LorenFrankLab · jl33-ai · Jun 10, 2026
diff --git a/README.md b/README.md
@@ -205,6 +205,8 @@ This entire section is also optional and similar to the `custom_mean` section ab
 
 `n_marks_min`: Only used if `use_filter` is `true`. Minimum number of marks that must be in the n-cube surrounding a candidate spike mark to be considered for decoding.
 
+`exact_histogram`: Optional, default `false`. The per-spike joint probability uses a fast path (a uniform-bin histogram and a fused distance sum) that matches the original computation to within floating-point rounding (~1e-13). Set to `true` to restore the exact original numerics if you need bit-for-bit reproducibility against an older run. See `docs/latency_analysis.md`.
+
 ### `dead_channels`
 
 This section is optional.
@@ -229,7 +231,7 @@ For both options below, the reference sampling rate is the `spikes` sampling rat
 
 `samples`: How many samples make up a time bin. For example, if the `spikes` sampling rate is 30 kHz and `samples` is 180, the time bin size is 6 ms.
 
-`delay_samples`: How many samples behind the current LFP timestamp the right edge of the current time bin should be. For example, if the `spikes` sampling rate is 30 kHz and `delay_samples` is 90, the right edge of the current time bin will be 3 ms behind the current LFP timestamp.

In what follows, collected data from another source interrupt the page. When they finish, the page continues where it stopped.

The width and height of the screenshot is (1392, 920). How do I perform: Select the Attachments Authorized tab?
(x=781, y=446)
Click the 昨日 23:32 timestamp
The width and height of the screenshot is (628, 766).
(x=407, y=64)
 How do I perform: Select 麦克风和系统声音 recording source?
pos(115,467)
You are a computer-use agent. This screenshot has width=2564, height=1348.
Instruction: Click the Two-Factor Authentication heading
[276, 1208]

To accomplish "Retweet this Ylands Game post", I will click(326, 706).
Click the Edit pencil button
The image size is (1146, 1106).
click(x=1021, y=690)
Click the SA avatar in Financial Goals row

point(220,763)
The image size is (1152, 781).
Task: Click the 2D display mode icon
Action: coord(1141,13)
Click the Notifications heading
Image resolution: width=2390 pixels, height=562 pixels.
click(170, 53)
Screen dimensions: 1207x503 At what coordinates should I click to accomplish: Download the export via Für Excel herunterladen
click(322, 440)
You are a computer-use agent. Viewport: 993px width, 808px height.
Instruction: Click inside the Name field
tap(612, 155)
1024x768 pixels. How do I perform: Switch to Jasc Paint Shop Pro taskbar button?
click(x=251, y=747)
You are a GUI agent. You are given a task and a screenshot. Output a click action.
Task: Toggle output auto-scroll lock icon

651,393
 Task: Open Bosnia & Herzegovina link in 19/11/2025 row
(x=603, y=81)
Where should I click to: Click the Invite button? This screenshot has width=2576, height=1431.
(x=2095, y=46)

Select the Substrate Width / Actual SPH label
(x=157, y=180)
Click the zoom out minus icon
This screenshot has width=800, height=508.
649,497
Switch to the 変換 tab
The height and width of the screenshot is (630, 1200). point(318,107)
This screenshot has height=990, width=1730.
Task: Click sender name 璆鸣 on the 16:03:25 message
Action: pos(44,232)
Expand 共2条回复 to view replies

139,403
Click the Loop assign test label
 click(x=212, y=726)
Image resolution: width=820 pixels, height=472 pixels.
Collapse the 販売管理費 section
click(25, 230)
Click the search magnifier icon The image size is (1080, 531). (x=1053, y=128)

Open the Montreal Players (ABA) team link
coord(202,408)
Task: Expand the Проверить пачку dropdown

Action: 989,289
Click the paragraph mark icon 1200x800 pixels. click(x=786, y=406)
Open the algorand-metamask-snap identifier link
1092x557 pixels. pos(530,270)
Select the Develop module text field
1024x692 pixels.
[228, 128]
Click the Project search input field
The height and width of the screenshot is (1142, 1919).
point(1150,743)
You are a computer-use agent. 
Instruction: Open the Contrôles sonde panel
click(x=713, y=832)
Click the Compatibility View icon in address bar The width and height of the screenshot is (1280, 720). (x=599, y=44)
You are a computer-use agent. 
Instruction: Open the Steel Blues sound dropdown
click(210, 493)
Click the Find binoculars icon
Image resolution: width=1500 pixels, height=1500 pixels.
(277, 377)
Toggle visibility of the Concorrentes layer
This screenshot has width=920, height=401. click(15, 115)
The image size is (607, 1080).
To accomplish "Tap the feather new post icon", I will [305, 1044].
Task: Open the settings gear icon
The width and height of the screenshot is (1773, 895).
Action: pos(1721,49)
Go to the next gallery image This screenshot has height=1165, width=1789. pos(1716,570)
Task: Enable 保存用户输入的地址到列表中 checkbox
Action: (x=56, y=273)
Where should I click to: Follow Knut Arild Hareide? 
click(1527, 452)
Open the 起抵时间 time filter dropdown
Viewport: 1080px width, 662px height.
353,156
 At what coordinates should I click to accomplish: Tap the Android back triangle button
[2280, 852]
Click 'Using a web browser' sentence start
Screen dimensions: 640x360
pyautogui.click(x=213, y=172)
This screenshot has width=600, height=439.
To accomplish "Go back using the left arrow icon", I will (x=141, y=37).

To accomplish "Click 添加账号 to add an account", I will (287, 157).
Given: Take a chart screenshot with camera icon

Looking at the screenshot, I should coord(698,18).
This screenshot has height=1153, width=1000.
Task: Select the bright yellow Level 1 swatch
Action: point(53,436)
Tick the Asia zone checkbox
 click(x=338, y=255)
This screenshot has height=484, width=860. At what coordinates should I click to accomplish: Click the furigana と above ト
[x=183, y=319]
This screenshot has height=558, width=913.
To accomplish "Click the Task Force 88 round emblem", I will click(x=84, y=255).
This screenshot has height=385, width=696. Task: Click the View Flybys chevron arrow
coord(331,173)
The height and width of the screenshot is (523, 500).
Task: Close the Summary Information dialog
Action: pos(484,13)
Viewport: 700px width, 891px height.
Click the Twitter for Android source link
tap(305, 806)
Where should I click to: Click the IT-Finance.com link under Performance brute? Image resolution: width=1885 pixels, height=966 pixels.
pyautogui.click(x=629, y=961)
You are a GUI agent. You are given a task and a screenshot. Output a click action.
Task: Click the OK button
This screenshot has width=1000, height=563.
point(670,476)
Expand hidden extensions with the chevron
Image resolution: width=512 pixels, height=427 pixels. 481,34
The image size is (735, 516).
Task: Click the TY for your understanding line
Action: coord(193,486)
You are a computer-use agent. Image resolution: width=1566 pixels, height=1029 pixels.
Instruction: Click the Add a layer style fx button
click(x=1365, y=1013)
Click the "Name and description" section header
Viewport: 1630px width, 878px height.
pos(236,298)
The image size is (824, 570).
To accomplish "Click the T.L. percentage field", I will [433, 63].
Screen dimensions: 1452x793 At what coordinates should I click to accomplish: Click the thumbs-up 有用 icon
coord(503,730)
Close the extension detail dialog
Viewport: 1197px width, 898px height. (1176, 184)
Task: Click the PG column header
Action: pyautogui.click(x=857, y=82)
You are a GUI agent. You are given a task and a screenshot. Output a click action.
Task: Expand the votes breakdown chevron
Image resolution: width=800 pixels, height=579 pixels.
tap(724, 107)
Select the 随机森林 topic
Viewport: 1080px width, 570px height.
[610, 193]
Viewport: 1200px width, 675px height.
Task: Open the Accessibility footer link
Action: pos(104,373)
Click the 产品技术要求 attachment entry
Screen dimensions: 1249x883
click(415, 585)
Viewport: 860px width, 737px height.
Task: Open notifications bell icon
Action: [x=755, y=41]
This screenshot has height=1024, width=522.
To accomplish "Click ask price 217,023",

+`delay_samples`: How many samples behind the current LFP timestamp the right edge of the current time bin should be. For example, if the `spikes` sampling rate is 30 kHz and `delay_samples` is 90, the right edge of the current time bin will be 3 ms behind the current LFP timestamp. This is a spike jitter buffer, and it is the single largest controllable term in end-to-end latency: tune it down to your measured worst-case encoder-to-decoder arrival time rather than copying a round number between configs. See `docs/latency_analysis.md`.
 
 ## `clusterless_decoder`
 

diff --git a/benchmarks/README.md b/benchmarks/README.md
@@ -0,0 +1,41 @@
+# Hot-path latency benchmarks
+
+`bench_hotpath.py` measures the two compute kernels on the real-time critical
+path, in isolation, without needing MPI or Trodes:
+
+- `Encoder.get_joint_prob` - the per-spike clusterless KDE (encoder ranks)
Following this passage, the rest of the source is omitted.